I never consciously set out to write noir, although the books and movies I gravitate toward generally tend in that direction.

I started writing, as a kid, my own mutant science fiction: the Wild West crossed with Middle Earth, such that a werewolf might coexist on the same plane with Billy the Kid, goblins and zombies. In college, I primarily studied Shakespeare, Faulkner, James Joyce. The stuff that really grabs me is prose that hits like a blunt object. I write as internally as I can manage, by which I mean I try to turn the narrator's body inside out, to literally get under the skin and find the nausea, vertigo, and despair inherent in ordinary personal interactions. I have a tendency to focus on the visceral minutiae, so when I read my work in public, it feels like the stuff of affliction. One reviewer called the Phineas books "existential noir," a phrase that annoys me intellectually, but sometimes feels accurate.
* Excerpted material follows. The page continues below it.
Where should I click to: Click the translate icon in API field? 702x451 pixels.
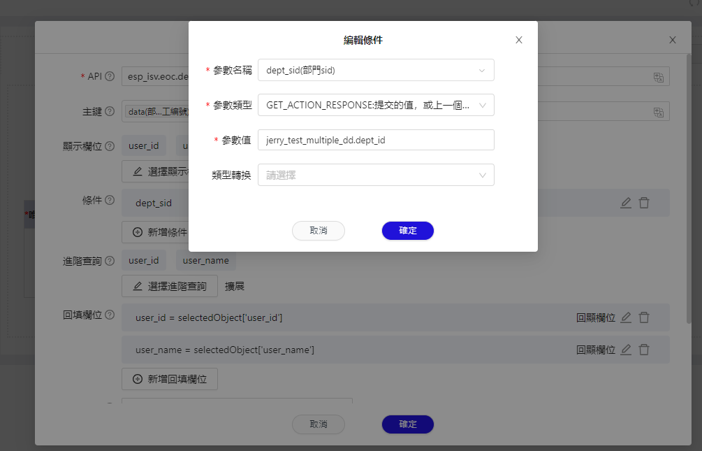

As I've mentioned in various interviews, I write mostly in binges. I write best when I hole up somewhere, isolate myself completely, what I call going under. I finished Kiss Me, Judas on a two-week writing jag in a borrowed artist's studio in the East Bay that had a coffeemaker, cheap stereo, and toilet. And disturbing paintings on the walls. Penny Dreadful spilled out over the course of several months in a Motel 6, while Hell's Half Acre was written in a rented room in North Beach above a bar. To my mind, the Poe books are primarily about betrayal, guilt, redemption — the ways that people damage and fail each other. But they are also about the shifts that occur in everyday reality. I burrowed deepest into this idea in Penny Dreadful, where the reality morphs constantly, moving from the realm of a shared consciousness in a fantasy role-playing game to an internal deconstruction of Ulysses.

There's a fair amount of Biblical imagery in my books, no doubt because of my Southern upbringing, which accounts for a certain hillbilly goth feel. But my books are also all about love — whenever someone asks what my books are like, the first words out of my mouth are "scary love stories." Everyone comes from a fucked-up family, everyone was damaged by their parents, and everyone is trying to find some kind of love that makes sense — so what else is there to write about? But what most interests me are the ways that people wound each other when they are simply trying to love each other. And when a story is coming to me, I follow my characters. I follow my obsessions, and so the stories that unfold in the Phineas books tend toward crime and violence, mystery and erotica. I just try to get under the skin.